What is self-summarization and why does it matter?
Self-summarization is a training technique that enables Composer 2 to compress prior context and continue working accurately beyond the limits of its context window. Without it, very long coding sessions — extended refactoring, multi-round debugging — can cause the model to lose track of earlier state. Self-summarization specifically targets this failure mode.
What is the difference between Standard and Fast Composer 2?
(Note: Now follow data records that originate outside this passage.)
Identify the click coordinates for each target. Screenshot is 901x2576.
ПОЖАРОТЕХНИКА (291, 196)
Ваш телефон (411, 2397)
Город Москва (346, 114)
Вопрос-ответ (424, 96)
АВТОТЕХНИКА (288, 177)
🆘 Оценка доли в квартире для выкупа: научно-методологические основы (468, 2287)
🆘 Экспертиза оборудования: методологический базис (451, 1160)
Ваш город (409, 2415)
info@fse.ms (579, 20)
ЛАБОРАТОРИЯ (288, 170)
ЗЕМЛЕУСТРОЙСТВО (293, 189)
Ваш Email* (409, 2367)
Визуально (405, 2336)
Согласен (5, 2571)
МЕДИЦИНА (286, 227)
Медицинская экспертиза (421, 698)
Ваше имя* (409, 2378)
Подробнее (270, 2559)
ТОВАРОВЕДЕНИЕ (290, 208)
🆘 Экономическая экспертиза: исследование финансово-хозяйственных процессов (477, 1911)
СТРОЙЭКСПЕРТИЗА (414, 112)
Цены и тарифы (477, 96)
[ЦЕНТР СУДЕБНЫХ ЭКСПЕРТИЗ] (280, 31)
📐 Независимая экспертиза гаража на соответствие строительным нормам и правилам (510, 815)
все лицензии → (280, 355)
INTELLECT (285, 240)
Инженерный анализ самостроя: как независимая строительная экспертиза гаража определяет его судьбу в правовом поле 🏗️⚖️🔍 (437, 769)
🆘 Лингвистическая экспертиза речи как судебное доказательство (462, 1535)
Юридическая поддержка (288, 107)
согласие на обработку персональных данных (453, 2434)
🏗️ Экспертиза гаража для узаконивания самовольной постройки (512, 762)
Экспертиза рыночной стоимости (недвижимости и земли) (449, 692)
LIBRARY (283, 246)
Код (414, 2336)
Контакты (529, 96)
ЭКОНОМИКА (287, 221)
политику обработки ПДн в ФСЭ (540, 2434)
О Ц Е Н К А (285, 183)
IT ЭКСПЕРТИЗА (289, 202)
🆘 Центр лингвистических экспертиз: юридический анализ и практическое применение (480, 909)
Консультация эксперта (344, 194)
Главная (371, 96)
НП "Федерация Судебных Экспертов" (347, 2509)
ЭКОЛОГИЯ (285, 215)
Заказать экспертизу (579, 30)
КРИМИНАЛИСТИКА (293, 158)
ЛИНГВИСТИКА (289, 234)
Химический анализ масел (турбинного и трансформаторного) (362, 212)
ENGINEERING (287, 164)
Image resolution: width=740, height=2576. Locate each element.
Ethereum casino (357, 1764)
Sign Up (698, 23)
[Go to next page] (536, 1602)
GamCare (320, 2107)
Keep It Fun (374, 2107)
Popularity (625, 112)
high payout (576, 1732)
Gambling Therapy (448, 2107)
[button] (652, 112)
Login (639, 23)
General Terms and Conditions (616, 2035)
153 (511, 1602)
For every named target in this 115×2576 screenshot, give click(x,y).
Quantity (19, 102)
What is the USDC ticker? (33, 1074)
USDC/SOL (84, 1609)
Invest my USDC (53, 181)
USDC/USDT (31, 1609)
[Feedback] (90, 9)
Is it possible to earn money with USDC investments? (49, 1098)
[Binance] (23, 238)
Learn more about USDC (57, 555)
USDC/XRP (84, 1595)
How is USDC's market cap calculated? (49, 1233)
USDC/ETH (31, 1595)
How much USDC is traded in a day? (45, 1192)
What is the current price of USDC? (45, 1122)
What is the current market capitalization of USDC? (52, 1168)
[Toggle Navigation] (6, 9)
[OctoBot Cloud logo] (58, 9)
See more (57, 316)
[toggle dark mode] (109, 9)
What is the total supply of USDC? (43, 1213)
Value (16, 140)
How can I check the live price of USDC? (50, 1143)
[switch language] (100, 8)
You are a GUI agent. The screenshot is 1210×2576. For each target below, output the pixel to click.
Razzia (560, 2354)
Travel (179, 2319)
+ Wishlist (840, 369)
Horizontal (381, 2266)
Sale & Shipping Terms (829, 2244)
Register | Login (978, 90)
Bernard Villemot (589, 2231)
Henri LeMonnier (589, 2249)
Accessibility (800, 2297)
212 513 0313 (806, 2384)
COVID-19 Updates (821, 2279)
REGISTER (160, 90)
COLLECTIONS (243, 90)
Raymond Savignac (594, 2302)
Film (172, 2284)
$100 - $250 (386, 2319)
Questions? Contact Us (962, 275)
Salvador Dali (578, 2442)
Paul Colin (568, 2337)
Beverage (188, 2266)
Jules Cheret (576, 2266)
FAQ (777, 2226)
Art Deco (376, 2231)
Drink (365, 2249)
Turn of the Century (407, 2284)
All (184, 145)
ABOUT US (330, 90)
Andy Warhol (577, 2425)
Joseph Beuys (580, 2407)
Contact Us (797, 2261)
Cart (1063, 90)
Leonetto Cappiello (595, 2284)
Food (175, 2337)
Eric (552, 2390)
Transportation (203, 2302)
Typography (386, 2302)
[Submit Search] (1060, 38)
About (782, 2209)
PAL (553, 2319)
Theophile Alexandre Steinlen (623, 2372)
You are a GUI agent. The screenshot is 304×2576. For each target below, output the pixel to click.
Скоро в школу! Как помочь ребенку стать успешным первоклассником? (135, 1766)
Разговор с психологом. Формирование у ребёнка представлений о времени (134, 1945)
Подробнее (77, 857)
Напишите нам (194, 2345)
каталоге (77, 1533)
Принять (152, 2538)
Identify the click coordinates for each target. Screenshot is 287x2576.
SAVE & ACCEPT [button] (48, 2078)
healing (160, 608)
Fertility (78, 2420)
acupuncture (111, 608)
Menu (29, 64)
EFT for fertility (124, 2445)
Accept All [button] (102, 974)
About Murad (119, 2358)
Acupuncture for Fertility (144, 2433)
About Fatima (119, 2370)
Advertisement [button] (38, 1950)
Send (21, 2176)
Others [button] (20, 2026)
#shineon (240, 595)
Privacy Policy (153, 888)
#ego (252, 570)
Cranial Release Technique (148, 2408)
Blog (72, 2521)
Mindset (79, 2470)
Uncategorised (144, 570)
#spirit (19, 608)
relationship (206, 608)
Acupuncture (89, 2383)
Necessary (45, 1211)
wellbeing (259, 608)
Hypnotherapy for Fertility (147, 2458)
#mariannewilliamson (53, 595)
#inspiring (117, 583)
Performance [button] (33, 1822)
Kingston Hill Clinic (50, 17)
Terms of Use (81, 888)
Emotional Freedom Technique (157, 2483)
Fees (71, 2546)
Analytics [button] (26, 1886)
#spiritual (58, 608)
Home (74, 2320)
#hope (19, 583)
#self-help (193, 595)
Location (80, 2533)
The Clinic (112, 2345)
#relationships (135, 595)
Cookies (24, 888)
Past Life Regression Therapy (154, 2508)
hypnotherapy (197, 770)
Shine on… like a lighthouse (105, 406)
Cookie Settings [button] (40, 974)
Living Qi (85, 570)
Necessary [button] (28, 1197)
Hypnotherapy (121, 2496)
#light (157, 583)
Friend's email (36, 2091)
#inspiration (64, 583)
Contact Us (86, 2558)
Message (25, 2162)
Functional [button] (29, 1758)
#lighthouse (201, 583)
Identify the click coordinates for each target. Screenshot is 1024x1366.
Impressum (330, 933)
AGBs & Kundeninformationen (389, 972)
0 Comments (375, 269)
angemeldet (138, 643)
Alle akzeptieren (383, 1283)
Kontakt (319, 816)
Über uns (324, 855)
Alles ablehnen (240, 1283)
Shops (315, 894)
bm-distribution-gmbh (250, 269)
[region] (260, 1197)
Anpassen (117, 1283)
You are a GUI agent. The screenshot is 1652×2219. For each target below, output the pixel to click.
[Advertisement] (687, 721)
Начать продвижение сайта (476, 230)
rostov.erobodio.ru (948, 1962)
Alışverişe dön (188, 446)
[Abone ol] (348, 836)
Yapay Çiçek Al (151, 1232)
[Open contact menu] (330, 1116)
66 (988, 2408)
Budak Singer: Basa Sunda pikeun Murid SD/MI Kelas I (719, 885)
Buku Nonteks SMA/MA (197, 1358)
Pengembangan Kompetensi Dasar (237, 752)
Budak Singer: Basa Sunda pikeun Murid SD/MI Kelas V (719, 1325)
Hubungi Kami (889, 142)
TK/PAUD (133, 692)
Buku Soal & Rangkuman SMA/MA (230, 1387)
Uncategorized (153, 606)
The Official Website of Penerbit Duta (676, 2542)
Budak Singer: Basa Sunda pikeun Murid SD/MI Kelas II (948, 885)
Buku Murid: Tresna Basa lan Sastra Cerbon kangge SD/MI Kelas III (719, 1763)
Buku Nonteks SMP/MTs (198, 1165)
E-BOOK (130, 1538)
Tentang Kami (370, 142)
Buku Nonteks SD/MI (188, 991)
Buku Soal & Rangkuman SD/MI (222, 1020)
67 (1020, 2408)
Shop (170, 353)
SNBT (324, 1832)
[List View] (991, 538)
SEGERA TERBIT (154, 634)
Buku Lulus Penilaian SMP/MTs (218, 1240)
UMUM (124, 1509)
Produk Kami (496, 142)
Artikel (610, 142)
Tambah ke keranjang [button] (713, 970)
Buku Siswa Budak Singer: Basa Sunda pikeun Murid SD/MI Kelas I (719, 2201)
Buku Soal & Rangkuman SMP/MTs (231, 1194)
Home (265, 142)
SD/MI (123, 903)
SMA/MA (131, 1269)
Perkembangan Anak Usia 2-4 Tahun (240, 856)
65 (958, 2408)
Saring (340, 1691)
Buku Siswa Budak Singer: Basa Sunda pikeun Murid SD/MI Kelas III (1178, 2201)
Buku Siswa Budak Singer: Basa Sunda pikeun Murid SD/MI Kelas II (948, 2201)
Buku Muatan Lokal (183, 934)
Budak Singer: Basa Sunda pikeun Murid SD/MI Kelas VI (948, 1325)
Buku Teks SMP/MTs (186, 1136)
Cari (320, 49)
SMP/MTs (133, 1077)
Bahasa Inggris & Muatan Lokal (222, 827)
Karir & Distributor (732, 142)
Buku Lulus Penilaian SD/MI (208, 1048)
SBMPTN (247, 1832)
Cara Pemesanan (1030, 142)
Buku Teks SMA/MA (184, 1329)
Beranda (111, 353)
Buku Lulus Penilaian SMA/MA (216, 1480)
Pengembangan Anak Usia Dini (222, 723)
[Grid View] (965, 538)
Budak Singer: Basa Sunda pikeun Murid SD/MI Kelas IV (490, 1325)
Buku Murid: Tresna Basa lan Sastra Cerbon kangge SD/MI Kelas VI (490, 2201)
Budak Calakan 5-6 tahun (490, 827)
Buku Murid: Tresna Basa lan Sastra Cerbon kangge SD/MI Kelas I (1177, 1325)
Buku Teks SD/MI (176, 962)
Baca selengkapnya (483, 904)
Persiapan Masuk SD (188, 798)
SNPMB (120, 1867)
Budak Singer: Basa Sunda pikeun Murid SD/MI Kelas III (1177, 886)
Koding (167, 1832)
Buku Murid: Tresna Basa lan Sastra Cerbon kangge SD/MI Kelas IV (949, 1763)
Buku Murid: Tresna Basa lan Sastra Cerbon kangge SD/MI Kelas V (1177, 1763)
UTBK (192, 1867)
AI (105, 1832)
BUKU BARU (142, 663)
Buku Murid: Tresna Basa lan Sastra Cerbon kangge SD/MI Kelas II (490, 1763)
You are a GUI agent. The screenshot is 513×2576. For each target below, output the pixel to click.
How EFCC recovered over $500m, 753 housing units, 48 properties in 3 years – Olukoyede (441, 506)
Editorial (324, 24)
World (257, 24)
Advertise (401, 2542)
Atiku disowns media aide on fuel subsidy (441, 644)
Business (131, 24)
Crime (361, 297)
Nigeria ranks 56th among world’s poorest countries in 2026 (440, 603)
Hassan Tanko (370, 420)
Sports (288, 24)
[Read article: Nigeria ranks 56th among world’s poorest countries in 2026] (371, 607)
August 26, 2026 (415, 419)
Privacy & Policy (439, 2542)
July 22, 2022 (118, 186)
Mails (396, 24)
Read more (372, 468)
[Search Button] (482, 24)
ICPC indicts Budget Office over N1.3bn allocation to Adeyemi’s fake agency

Standard Composer 2 costs $0.50/M input and $2.50/M output tokens; it is suited for prototyping and tasks where real-time speed is not critical. The Fast variant costs $1.50/M input and $7.50/M output tokens but responds quickly enough for interactive IDE use. The Fast variant is now the default in Cursor.
How does Composer 2 compare to Codex?
Codex is OpenAI's coding agent across app, IDE extension, CLI, and cloud workflows, while Composer 2 is Cursor's native in-editor model. Composer 2's 61.7 Terminal-Bench 2.0 score supports strong autonomous CLI debugging performance; Codex operates via API with computer-use capability. The choice depends on whether you prefer IDE-native or API-based agentic workflows.
Do I need a paid plan to use Composer 2?
Cursor's Hobby plan is free and includes limited Agent requests. For extended use of Composer 2, the Pro plan at $20/month provides higher Agent limits and access to frontier models. Pro+ ($60/month) and Ultra ($200/month) offer higher usage multipliers.